Alors que Bruxelles l’avait accueillie l'année dernière à Bozar pour La Voix humaine de Poulenc, c’est dans un registre plus intime que s’offre ici Anna Caterina Antonacci. Ses interprétations savent incarner chaque rôle de tragédienne en dépassant les difficultés vocales. La première partie pour voix et piano commence par le virtuose Ottorino Respighi, avec les riches couleurs du cycle Deità silvane. Les courants s'y mêlent : le renouveau romantique de la musique s'appuie sur les poèmes expressionnistes d’Antonio Rubino. Entre peinture et musique, la voix d’Anna Caterina Antonacci mélange les sens dans cet univers mystérieux. Solennelle, le regard plongé vers le lointain, sa voix ferme déploie de puissants aigus. Dessinée, la prosodie italienne raisonne particulièrement avec Musica in Horto (Musique dans le jardin, seconde mélodie du cycle), piquée, vive et acérée. Les images fleurissent ainsi, la chanteuse restant happée par l’histoire qu’elle raconte malgré les subtilités harmoniques et les surprises mélodiques.
La douceur s’accroît même avec La Canzone dei Ricordi de Giuseppe Martucci. Moins dans la déclamation, le chant semble rester suspendu dans un intime qui tend vers le silence. La voix ondule pourtant dans les aigus, pleurant la Fior di viola (fleur de violette), puis se courbe vers un grave maîtrisé, en noble retenue, Su'l mar la navicella (le petit bateau sur l'eau) portant un va-et-vient nourri d’arabesques.
Anna Caterina Antonacci sait également sortir de sa zone de confort italienne, avec une seconde partie rigoureuse dédiée au répertoire français. Nadia Boulanger, à l’aune des textes symbolistes d'Albert Samain, Émile Verhaeren et Maurice Maeterlinck est ici surprenante, vive et même brusque, véloce, très moderne.
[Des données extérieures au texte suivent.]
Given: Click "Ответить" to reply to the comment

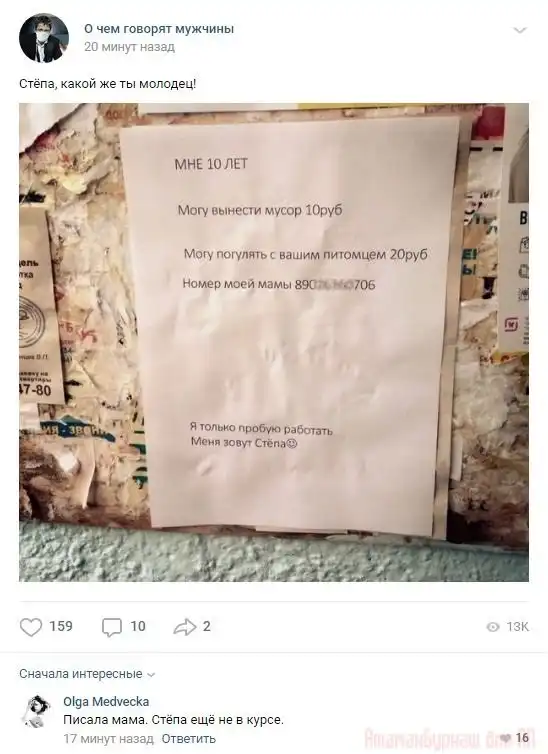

La voix conserve toutefois sa pointe d'amusement, le ton clair et la perle de notes fines, nostalgiques et sombres pourtant. Vient enfin le Poème de l’amour et de la mer sur un texte de Maurice Bouchor mis en musique par Ernest Chausson pour l'accompagnement duquel un quatuor à cordes (issu de l’Orchestre Symphonique de la Monnaie) rejoint le piano (restant toutefois loin de l'orchestre prévu à l'origine). Harponné par la noirceur de la fleur des eaux et de l'amour mort, le ton est grave, les années ont passé mais l’interprète demeure, solennelle et profonde.